**YOUR GOAL**.
Print out the records below with nothing altered.

::::

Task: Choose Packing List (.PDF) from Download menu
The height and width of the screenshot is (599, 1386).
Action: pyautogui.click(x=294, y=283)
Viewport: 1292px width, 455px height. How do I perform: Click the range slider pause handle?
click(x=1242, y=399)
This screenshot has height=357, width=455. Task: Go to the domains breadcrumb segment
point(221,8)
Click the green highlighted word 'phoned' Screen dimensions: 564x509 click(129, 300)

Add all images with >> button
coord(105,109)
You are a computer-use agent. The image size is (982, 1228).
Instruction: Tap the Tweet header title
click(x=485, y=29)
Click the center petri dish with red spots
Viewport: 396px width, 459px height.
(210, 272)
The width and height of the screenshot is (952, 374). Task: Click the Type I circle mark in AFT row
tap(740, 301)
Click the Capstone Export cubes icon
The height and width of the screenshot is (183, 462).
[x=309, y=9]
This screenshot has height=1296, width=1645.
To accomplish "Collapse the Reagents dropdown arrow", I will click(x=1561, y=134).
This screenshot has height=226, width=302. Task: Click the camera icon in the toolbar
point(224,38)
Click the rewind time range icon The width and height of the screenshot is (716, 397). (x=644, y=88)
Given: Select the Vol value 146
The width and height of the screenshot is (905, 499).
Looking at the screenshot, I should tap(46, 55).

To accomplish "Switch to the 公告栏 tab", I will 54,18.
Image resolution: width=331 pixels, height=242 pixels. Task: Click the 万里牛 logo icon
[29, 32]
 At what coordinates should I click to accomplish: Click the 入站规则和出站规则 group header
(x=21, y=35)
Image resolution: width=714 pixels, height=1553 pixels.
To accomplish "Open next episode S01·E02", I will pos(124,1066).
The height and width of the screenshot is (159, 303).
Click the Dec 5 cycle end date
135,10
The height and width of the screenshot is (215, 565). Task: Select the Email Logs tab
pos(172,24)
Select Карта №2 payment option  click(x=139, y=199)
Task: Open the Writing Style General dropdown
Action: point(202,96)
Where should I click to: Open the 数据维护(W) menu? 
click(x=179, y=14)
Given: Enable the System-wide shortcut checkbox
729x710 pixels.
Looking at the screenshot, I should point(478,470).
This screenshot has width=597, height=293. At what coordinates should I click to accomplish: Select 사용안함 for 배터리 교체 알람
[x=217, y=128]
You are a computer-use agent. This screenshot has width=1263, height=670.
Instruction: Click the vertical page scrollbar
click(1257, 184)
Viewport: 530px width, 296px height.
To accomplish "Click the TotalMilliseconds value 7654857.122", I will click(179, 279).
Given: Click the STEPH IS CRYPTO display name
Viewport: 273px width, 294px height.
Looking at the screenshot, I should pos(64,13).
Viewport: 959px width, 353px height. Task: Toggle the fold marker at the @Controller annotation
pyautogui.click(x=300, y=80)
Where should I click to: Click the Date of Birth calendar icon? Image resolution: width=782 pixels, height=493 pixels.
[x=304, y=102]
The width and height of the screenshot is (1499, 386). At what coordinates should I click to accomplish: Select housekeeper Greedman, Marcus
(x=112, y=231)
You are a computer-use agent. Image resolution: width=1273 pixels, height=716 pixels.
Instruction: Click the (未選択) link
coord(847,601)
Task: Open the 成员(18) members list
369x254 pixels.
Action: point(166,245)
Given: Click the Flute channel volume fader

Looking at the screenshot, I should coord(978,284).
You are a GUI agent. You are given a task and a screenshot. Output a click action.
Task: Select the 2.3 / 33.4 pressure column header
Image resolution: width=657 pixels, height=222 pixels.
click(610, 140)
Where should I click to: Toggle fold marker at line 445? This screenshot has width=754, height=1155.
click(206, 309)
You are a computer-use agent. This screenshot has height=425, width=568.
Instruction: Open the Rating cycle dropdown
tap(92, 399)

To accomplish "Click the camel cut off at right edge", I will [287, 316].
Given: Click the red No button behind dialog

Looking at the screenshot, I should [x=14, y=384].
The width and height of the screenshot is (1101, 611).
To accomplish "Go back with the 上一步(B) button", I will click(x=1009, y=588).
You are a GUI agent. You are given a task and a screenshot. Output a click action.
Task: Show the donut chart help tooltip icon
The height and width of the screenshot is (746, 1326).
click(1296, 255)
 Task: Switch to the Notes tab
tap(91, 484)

::::

**REPLY TO THE EXERCISE**.
Task: Choose Packing List (.PDF) from Download menu
The height and width of the screenshot is (599, 1386).
Action: pyautogui.click(x=294, y=283)
Viewport: 1292px width, 455px height. How do I perform: Click the range slider pause handle?
click(x=1242, y=399)
This screenshot has height=357, width=455. Task: Go to the domains breadcrumb segment
point(221,8)
Click the green highlighted word 'phoned' Screen dimensions: 564x509 click(129, 300)

Add all images with >> button
coord(105,109)
You are a computer-use agent. The image size is (982, 1228).
Instruction: Tap the Tweet header title
click(x=485, y=29)
Click the center petri dish with red spots
Viewport: 396px width, 459px height.
(210, 272)
The width and height of the screenshot is (952, 374). Task: Click the Type I circle mark in AFT row
tap(740, 301)
Click the Capstone Export cubes icon
The height and width of the screenshot is (183, 462).
[x=309, y=9]
This screenshot has height=1296, width=1645.
To accomplish "Collapse the Reagents dropdown arrow", I will click(x=1561, y=134).
This screenshot has height=226, width=302. Task: Click the camera icon in the toolbar
point(224,38)
Click the rewind time range icon The width and height of the screenshot is (716, 397). (x=644, y=88)
Given: Select the Vol value 146
The width and height of the screenshot is (905, 499).
Looking at the screenshot, I should tap(46, 55).

To accomplish "Switch to the 公告栏 tab", I will 54,18.
Image resolution: width=331 pixels, height=242 pixels. Task: Click the 万里牛 logo icon
[29, 32]
 At what coordinates should I click to accomplish: Click the 入站规则和出站规则 group header
(x=21, y=35)
Image resolution: width=714 pixels, height=1553 pixels.
To accomplish "Open next episode S01·E02", I will pos(124,1066).
The height and width of the screenshot is (159, 303).
Click the Dec 5 cycle end date
135,10
The height and width of the screenshot is (215, 565). Task: Select the Email Logs tab
pos(172,24)
Select Карта №2 payment option  click(x=139, y=199)
Task: Open the Writing Style General dropdown
Action: point(202,96)
Where should I click to: Open the 数据维护(W) menu? 
click(x=179, y=14)
Given: Enable the System-wide shortcut checkbox
729x710 pixels.
Looking at the screenshot, I should point(478,470).
This screenshot has width=597, height=293. At what coordinates should I click to accomplish: Select 사용안함 for 배터리 교체 알람
[x=217, y=128]
You are a computer-use agent. This screenshot has width=1263, height=670.
Instruction: Click the vertical page scrollbar
click(1257, 184)
Viewport: 530px width, 296px height.
To accomplish "Click the TotalMilliseconds value 7654857.122", I will click(179, 279).
Given: Click the STEPH IS CRYPTO display name
Viewport: 273px width, 294px height.
Looking at the screenshot, I should pos(64,13).
Viewport: 959px width, 353px height. Task: Toggle the fold marker at the @Controller annotation
pyautogui.click(x=300, y=80)
Where should I click to: Click the Date of Birth calendar icon? Image resolution: width=782 pixels, height=493 pixels.
[x=304, y=102]
The width and height of the screenshot is (1499, 386). At what coordinates should I click to accomplish: Select housekeeper Greedman, Marcus
(x=112, y=231)
You are a computer-use agent. Image resolution: width=1273 pixels, height=716 pixels.
Instruction: Click the (未選択) link
coord(847,601)
Task: Open the 成员(18) members list
369x254 pixels.
Action: point(166,245)
Given: Click the Flute channel volume fader

Looking at the screenshot, I should coord(978,284).
You are a GUI agent. You are given a task and a screenshot. Output a click action.
Task: Select the 2.3 / 33.4 pressure column header
Image resolution: width=657 pixels, height=222 pixels.
click(610, 140)
Where should I click to: Toggle fold marker at line 445? This screenshot has width=754, height=1155.
click(206, 309)
You are a computer-use agent. This screenshot has height=425, width=568.
Instruction: Open the Rating cycle dropdown
tap(92, 399)

To accomplish "Click the camel cut off at right edge", I will [287, 316].
Given: Click the red No button behind dialog

Looking at the screenshot, I should [x=14, y=384].
The width and height of the screenshot is (1101, 611).
To accomplish "Go back with the 上一步(B) button", I will click(x=1009, y=588).
You are a GUI agent. You are given a task and a screenshot. Output a click action.
Task: Show the donut chart help tooltip icon
The height and width of the screenshot is (746, 1326).
click(1296, 255)
 Task: Switch to the Notes tab
tap(91, 484)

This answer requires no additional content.